On December 7, 2012, CMS published an interim final rule with comment period that updates the Data Element Catalog (DEC) standard and the Quality Reporting Document Architecture (QRDA) Category III standard adopted in a September 4, 2012 final rule. The interim final rule with comment period also revises the Medicare and Medicaid Electronic Health Record (EHR) Incentive Programs by adding an alternative measure for the Stage 2 meaningful use objective for hospitals to provide structured electronic laboratory results to ambulatory providers. The regulation also revises regulatory text for measures pertaining to hospitals providing patients with the ability to view online, download, and transmit information about a hospital admission. In addition, the rule addresses the applicability of the case number threshold exemption for clinical quality measure (CQM) reporting to eligible hospitals and critical access hospitals beginning with FY 2013. CMS also announces its intention to issue technical corrections to the electronic specifications for CQMs released October 25, 2012. Certain provisions within the interim final rule are effective January 7, 2013, and comments will be accepted until February 5, 2013.
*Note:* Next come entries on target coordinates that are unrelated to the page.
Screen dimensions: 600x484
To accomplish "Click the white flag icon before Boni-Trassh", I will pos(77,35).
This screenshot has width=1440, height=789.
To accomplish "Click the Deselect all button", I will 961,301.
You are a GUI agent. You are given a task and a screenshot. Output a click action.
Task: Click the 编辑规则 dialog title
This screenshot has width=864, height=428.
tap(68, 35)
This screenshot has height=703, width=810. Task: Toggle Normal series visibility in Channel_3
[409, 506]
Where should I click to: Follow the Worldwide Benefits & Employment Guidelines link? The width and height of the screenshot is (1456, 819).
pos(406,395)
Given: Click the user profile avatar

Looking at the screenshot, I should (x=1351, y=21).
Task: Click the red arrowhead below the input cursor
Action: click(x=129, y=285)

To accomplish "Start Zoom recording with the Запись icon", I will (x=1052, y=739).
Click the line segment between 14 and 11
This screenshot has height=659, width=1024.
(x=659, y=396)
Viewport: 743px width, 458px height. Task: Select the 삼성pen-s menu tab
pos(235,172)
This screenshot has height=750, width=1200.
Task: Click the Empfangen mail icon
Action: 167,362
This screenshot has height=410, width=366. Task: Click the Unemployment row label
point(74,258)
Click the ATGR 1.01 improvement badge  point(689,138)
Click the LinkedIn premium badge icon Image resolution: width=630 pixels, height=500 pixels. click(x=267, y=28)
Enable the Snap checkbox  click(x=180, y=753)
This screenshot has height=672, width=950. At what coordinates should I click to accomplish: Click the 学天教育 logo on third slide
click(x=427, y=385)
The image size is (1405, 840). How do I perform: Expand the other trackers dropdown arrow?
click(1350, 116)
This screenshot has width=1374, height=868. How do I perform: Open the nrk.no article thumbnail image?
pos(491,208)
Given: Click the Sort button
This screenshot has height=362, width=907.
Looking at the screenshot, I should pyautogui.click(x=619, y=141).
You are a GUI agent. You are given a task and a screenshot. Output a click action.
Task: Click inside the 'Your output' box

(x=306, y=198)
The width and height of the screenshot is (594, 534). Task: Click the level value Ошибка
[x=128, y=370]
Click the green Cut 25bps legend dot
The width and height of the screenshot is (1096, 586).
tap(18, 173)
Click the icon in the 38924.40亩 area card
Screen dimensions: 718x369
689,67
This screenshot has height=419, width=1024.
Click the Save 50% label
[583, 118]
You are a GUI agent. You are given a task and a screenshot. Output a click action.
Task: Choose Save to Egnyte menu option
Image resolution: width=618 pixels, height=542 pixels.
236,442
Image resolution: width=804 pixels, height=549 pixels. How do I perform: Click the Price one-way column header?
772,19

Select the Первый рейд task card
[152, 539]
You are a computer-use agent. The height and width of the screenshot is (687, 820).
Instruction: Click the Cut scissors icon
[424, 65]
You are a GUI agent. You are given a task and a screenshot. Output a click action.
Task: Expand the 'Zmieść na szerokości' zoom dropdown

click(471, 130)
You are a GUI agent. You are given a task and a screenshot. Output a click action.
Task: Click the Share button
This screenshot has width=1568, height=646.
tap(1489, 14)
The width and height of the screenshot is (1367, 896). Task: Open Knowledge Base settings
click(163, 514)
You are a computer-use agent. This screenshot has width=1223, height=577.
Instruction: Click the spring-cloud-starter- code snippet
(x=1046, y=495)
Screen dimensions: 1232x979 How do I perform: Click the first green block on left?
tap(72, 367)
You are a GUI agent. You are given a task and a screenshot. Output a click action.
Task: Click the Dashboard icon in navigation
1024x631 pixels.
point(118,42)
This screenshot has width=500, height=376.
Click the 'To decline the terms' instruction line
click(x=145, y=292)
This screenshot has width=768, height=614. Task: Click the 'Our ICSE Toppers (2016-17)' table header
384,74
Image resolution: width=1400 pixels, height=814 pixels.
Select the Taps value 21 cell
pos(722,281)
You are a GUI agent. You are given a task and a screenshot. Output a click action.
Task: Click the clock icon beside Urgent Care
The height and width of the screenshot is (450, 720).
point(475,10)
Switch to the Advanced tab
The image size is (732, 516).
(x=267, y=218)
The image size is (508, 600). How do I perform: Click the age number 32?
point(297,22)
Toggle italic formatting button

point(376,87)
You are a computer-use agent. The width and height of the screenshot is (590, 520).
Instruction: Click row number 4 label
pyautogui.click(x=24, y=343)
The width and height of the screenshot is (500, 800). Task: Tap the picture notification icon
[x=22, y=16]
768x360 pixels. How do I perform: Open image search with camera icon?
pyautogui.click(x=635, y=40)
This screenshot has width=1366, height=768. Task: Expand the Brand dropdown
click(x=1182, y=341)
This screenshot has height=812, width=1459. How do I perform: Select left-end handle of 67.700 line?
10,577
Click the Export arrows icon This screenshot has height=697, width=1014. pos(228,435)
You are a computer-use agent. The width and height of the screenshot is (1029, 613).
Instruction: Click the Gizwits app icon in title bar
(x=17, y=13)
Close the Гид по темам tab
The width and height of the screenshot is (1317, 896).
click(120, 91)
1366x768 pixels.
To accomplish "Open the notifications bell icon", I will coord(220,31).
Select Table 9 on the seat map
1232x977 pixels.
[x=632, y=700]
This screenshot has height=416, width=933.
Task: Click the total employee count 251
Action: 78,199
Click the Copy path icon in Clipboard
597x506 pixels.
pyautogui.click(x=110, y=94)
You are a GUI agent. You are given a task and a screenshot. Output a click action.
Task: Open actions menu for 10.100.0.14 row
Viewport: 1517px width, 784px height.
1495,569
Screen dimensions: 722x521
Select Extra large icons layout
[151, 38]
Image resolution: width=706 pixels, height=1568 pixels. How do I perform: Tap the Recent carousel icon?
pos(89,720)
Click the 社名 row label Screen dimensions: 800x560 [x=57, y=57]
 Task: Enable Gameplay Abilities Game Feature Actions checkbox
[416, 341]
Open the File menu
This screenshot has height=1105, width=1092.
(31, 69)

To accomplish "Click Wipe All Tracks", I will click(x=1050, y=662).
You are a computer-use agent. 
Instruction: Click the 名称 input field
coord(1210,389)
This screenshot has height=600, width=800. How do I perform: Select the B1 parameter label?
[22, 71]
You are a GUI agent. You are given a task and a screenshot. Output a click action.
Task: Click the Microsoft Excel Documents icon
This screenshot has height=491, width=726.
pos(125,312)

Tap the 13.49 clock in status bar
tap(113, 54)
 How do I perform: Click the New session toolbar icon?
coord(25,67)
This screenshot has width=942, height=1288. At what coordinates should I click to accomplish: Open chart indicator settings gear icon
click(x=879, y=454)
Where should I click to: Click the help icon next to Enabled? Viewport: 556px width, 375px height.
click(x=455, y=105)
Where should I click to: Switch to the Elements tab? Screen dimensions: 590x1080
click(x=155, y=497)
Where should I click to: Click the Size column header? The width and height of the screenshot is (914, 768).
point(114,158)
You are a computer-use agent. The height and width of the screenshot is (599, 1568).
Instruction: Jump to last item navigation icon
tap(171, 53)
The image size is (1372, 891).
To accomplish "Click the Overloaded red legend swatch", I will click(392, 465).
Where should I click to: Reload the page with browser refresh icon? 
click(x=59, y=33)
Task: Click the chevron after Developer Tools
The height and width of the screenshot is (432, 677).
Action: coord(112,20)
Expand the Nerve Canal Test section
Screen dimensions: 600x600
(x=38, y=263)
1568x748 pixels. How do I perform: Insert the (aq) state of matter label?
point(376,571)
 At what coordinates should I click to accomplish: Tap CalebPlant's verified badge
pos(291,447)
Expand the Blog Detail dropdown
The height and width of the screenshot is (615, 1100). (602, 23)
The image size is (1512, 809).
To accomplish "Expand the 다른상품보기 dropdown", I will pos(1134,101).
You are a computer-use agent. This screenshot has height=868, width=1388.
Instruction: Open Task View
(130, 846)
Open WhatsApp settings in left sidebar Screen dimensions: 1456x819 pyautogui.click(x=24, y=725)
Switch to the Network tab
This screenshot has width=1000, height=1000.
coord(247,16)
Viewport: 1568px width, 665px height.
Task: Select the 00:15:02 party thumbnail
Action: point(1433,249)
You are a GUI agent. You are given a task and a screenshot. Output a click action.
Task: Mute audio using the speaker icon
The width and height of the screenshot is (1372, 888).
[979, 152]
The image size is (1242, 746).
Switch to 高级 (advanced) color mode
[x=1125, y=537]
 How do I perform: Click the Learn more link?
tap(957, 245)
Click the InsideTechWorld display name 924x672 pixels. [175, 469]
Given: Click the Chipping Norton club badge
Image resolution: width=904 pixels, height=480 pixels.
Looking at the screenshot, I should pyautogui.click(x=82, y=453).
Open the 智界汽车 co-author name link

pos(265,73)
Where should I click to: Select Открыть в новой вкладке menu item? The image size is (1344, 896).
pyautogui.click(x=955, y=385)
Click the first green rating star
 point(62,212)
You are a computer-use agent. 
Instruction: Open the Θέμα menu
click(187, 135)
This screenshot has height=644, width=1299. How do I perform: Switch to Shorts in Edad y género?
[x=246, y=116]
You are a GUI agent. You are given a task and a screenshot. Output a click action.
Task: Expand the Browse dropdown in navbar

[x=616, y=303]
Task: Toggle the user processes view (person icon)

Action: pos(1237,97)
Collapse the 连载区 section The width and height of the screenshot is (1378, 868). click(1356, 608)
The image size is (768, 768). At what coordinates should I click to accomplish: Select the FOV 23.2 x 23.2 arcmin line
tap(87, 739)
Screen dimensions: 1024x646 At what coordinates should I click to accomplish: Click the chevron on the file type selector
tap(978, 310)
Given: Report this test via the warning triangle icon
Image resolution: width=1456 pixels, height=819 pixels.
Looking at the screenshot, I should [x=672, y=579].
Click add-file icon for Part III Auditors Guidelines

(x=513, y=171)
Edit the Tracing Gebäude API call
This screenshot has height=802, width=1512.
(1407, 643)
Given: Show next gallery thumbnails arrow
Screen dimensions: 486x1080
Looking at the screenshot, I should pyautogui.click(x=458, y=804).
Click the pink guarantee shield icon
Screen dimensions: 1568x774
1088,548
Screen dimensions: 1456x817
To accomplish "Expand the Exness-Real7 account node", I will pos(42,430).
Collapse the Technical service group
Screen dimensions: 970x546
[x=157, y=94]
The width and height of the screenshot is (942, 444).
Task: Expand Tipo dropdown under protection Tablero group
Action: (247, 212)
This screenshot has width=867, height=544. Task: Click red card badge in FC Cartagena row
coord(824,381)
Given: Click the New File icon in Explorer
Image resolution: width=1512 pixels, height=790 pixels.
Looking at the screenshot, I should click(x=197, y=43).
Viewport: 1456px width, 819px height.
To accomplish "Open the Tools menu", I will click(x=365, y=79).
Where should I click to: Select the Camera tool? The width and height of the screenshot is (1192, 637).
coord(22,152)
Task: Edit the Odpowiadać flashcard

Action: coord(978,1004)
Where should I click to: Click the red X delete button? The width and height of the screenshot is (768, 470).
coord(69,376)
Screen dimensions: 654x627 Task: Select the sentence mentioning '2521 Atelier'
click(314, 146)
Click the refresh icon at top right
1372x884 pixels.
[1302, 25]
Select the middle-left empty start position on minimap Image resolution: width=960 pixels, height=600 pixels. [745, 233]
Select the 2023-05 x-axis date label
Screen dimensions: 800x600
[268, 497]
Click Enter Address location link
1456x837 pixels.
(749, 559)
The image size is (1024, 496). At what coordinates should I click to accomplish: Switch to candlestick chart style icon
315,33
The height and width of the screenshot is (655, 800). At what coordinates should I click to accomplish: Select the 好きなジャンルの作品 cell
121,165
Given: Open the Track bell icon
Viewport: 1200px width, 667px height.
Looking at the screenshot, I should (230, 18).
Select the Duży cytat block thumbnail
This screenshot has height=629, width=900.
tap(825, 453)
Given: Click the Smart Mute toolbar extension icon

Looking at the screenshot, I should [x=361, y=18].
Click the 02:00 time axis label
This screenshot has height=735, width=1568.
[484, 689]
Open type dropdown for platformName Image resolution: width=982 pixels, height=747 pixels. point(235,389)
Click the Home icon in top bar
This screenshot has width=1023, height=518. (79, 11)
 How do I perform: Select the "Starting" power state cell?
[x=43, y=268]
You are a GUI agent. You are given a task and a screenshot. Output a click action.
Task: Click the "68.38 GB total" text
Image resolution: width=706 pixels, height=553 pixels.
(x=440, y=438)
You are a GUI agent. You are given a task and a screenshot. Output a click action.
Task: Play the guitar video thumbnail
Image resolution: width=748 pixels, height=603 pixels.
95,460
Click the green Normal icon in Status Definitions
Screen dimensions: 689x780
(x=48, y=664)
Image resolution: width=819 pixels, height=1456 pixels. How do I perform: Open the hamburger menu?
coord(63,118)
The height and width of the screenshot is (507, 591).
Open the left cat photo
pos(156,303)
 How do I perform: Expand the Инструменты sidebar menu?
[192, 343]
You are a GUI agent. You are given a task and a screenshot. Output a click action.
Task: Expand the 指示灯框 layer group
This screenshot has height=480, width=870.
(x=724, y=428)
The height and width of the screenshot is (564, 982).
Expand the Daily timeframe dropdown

CMS has scheduled a December 18, 2012 National Provider Call on the Physician Quality Reporting System (PQRS) and Electronic Prescribing (eRx) Incentive Program. The call will provide an overview of the Program Year 2012 Data Submission for the PQRS-Electronic Health Record Incentive Program Pilot and Program Year 2013 self-nomination process for group practice reporting options, registries, maintenance of certification, and electronic health record data submission vendors.